We appreciate Professor Toni T. Saari’s attention to our research and for making useful suggestions. This study aims to explore whether MBI, as a new scale for testing behavioral impairment, can replace the Neuropsychiatric Inventory Questionnaire to be an effective tool for screening patients with Alzheimer's disease (AD). Although the small sample is the limitation of this study, MBI-C still demonstrates its superiority of screening. Considering that the internal consistency of each dimensionality of the scale and the structural validity are not ideal enough, we would like to accept the professor's suggestion sincerely, and modify the research conclusion as "This study showed that the Chinese version of the MBI-C has good reliability and validity, and could be used as an alternative scale to the NPI-Q for AD dementia screening in the Chinese population, but further large sample studies to inspect its construct validity is necessary". We hope to make up for the shortcomings of this study in further studies, and still believe that the MBI-C has a good implementation prospect in the screening of patients with AD in China.
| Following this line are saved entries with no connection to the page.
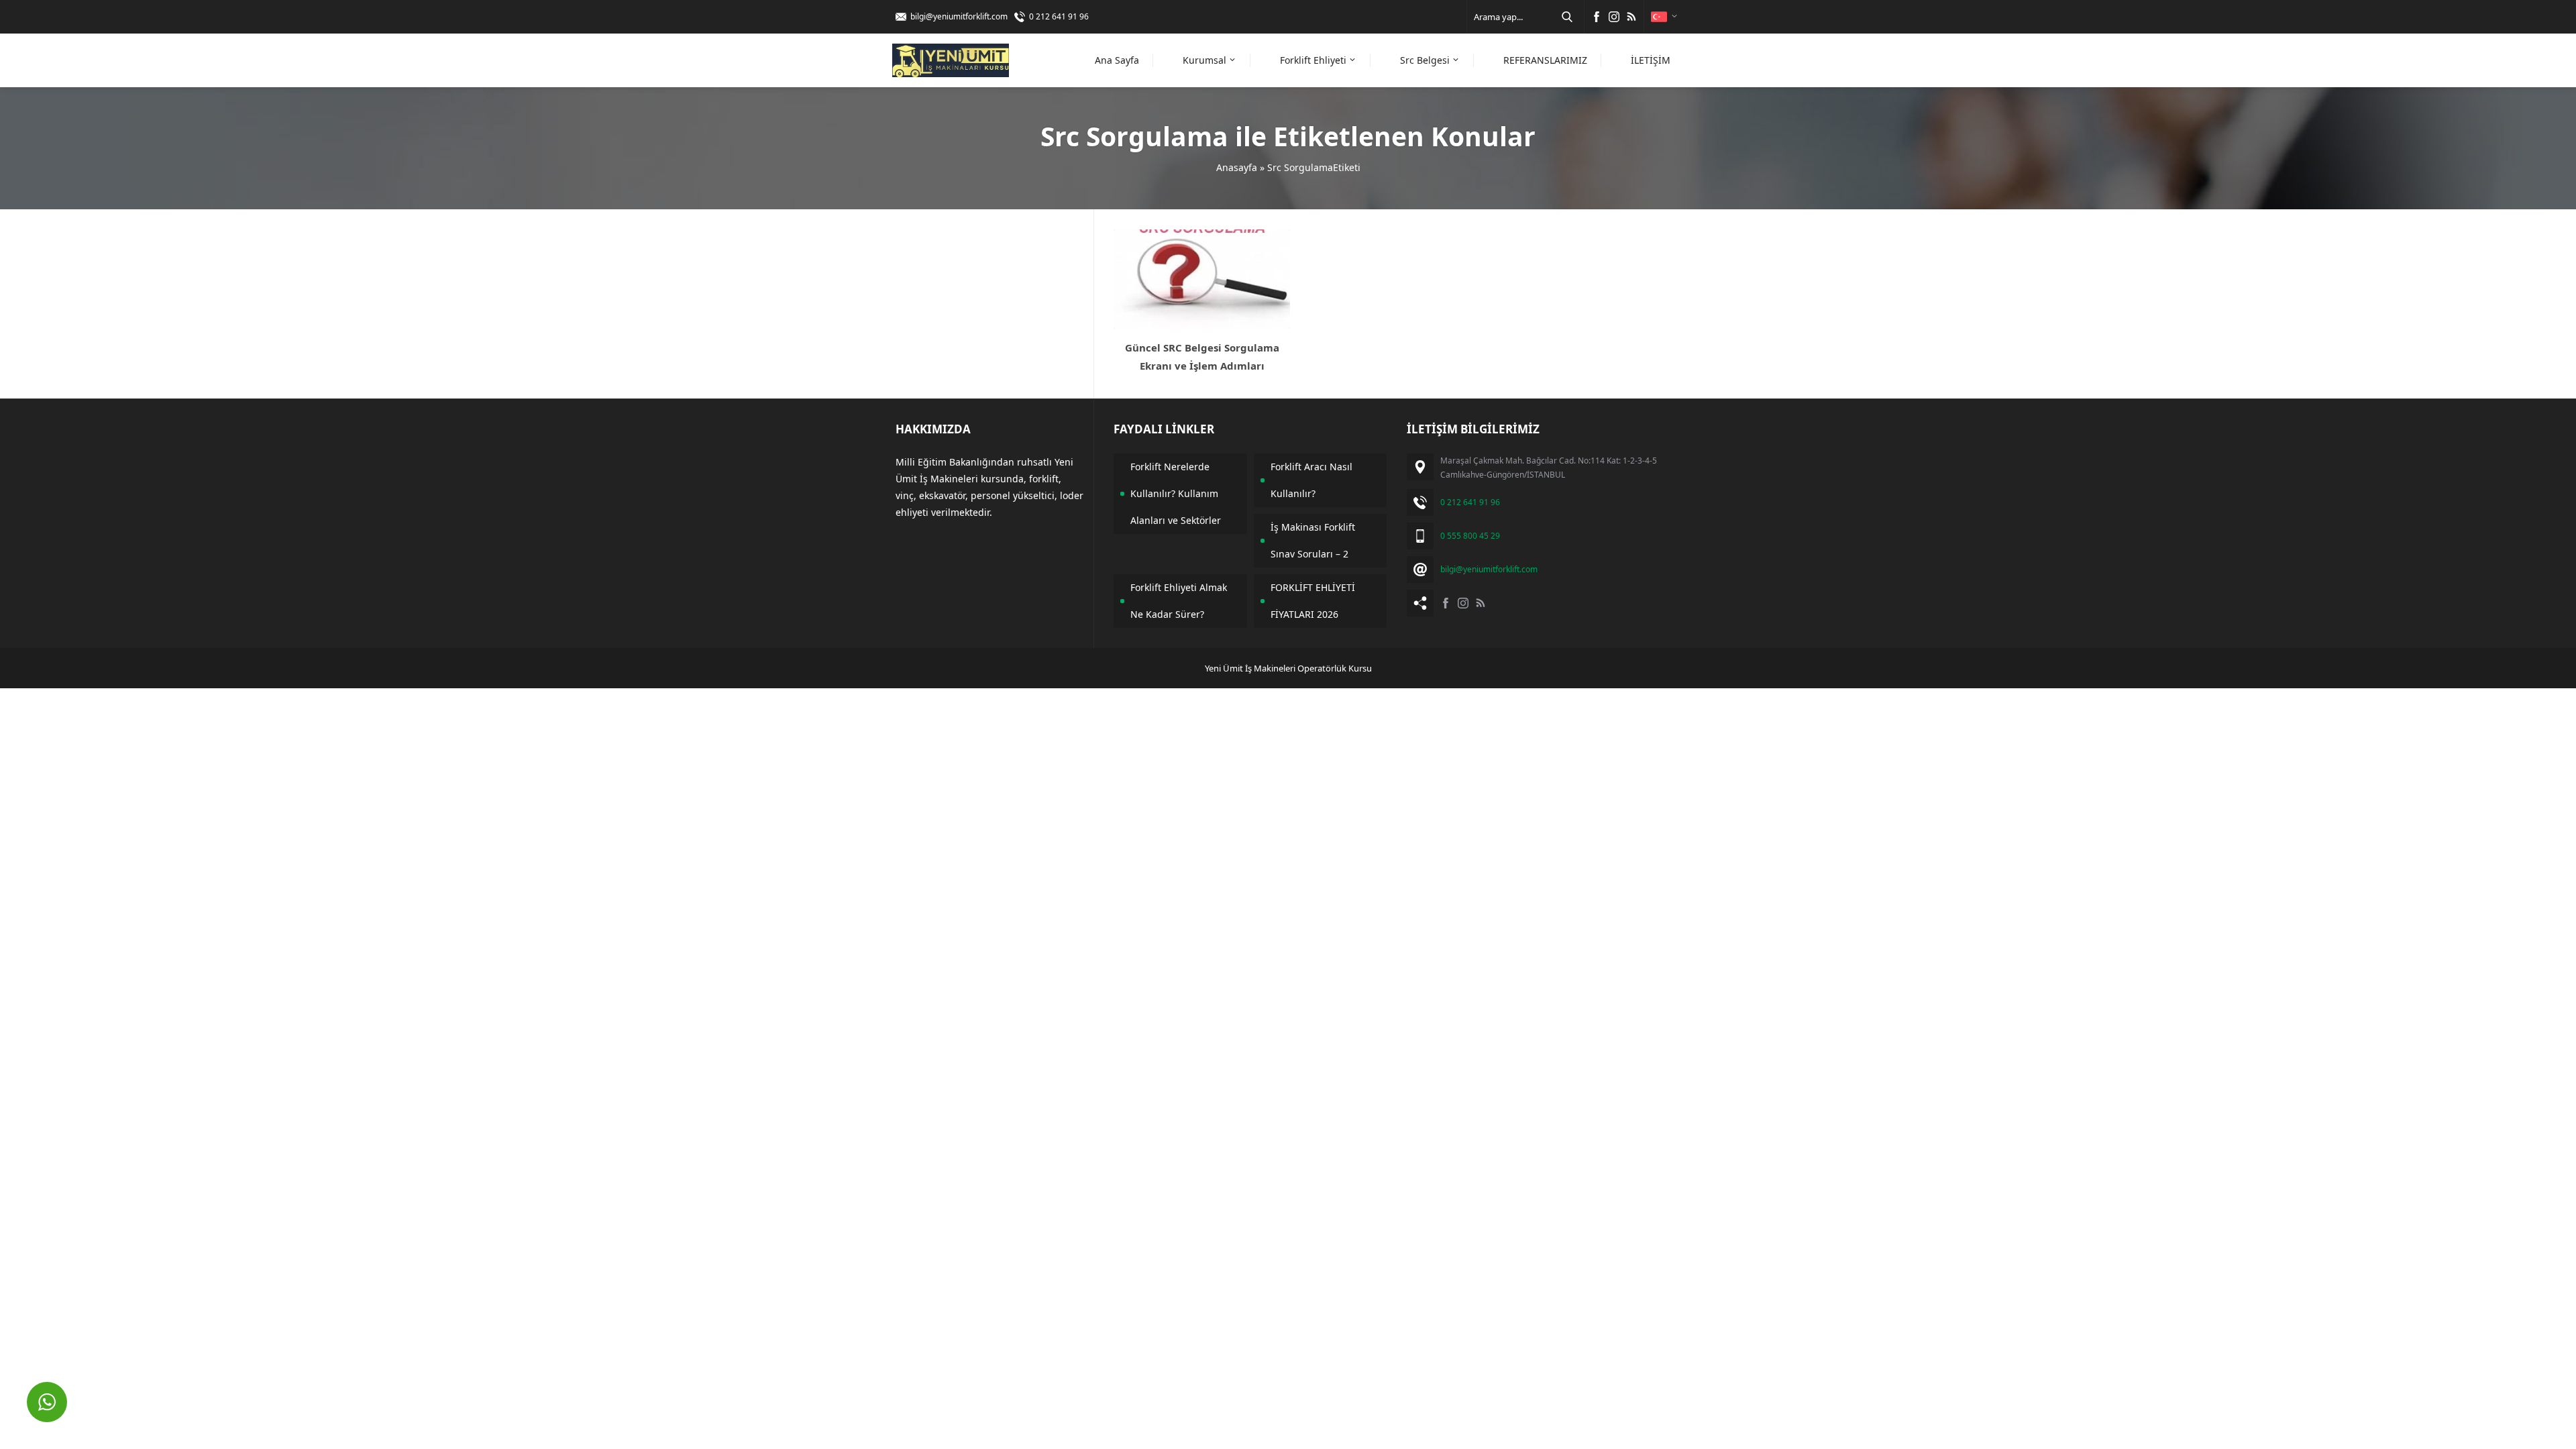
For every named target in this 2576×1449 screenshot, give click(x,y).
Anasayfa (1236, 167)
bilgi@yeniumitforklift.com (959, 16)
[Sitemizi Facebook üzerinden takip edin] (1596, 16)
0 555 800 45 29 (1470, 535)
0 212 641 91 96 (1059, 16)
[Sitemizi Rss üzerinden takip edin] (1631, 16)
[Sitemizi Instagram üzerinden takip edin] (1614, 16)
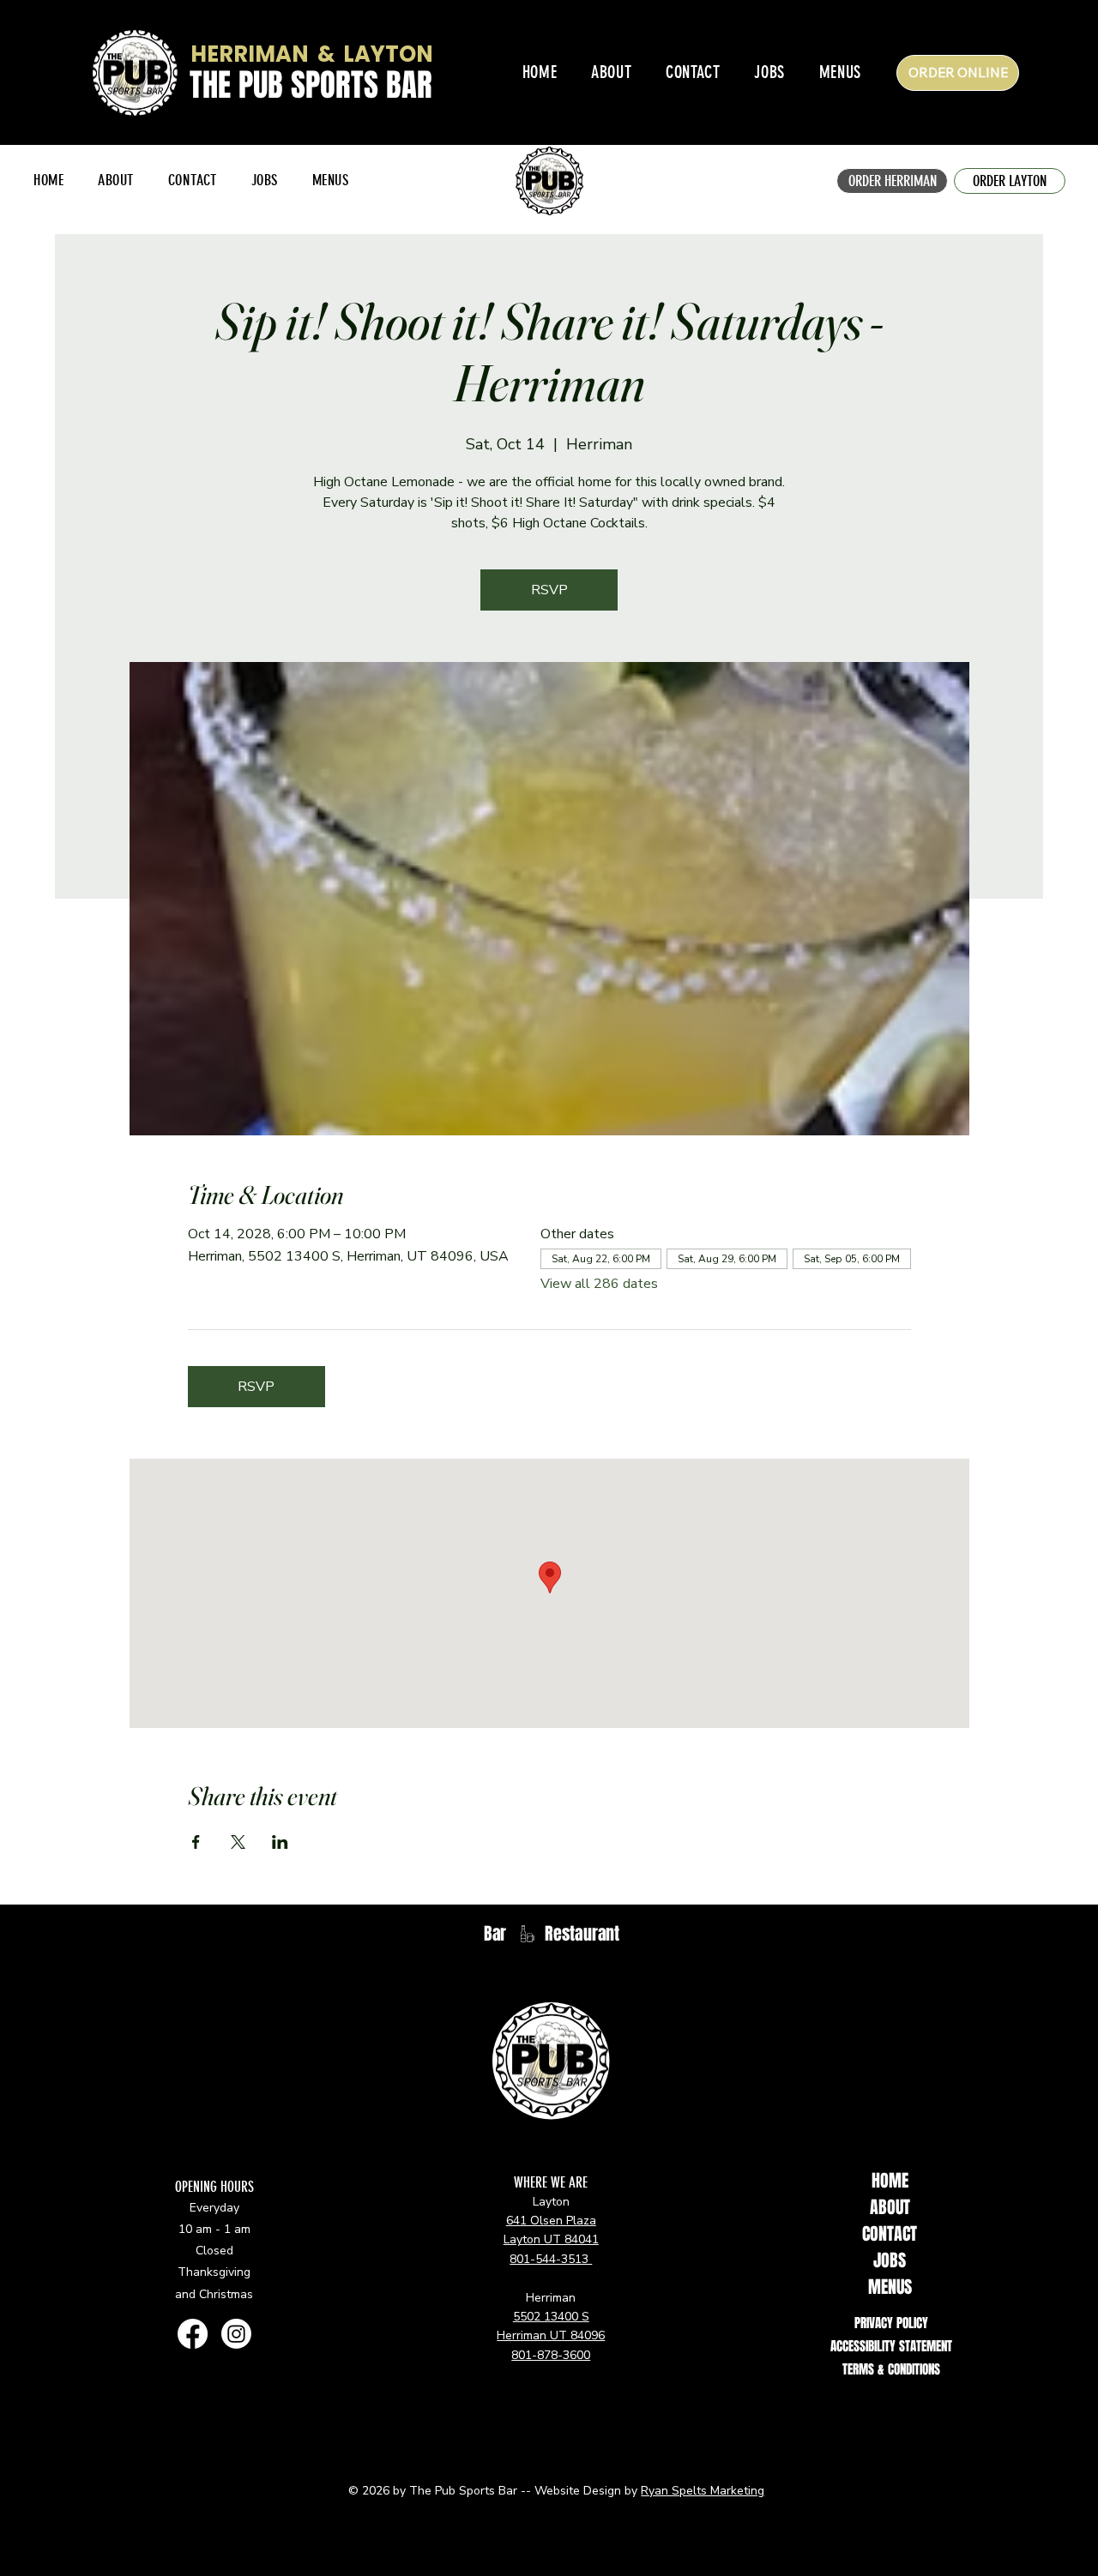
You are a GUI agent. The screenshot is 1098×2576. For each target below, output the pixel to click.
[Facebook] (193, 2334)
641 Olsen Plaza (551, 2220)
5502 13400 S (551, 2316)
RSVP (549, 590)
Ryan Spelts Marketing (702, 2491)
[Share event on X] (238, 1842)
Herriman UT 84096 (551, 2335)
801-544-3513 (551, 2259)
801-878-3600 (550, 2355)
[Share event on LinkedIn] (280, 1842)
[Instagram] (236, 2334)
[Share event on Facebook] (196, 1842)
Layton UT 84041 (551, 2239)
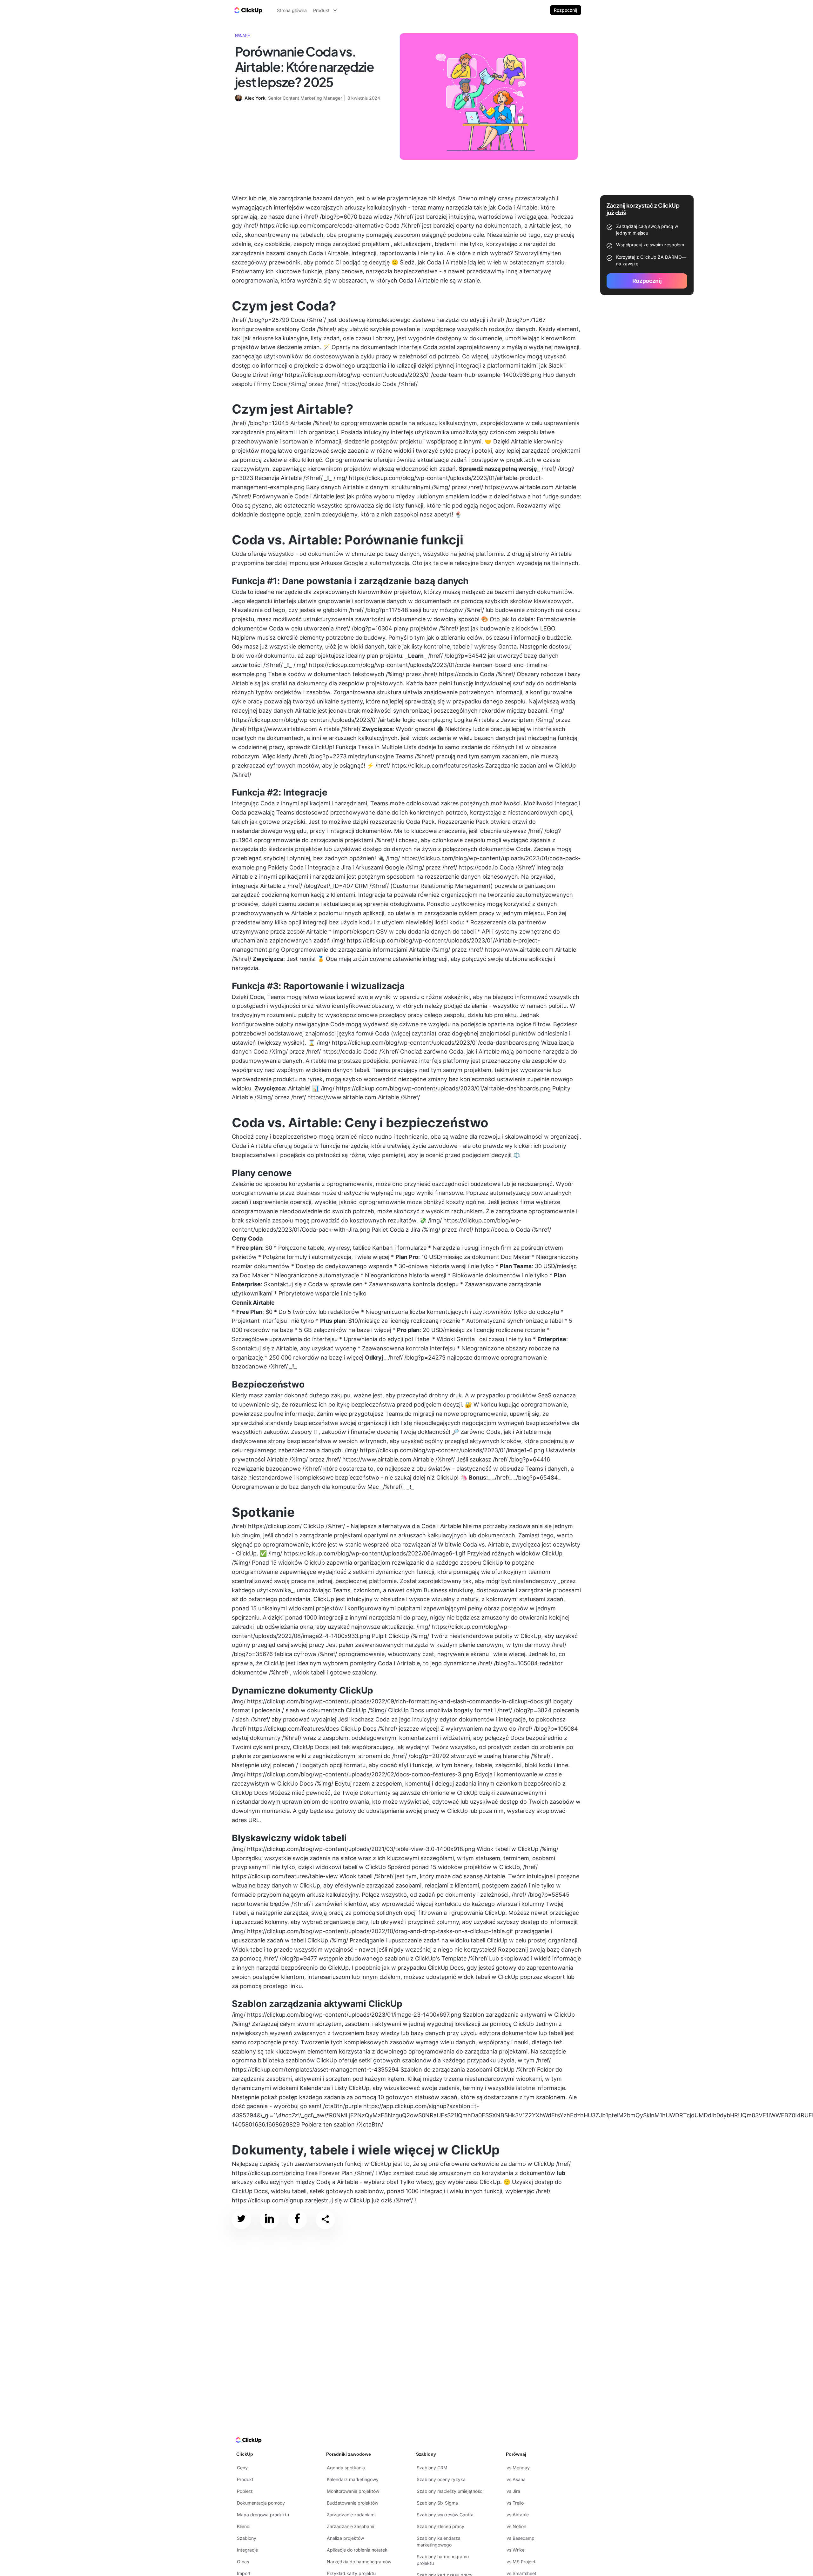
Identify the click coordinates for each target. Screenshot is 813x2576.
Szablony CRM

Yue Cui, Fang Li, and Liyong Wu


[1] Deng L, Chan W (2017) Testing the difference between reliability coefficients alpha and omega. Educ Psychol Meas 77, 185-203.

[2] Peterson RA, Kim Y (2013) On the relationship between coefficient alpha and composite reliability. J Appl Psychol 98, 194-198.

[3] Tavakol M, Dennick R (2011) Making sense of Cronbach's alpha. Int J Med Educ 2, 53-55.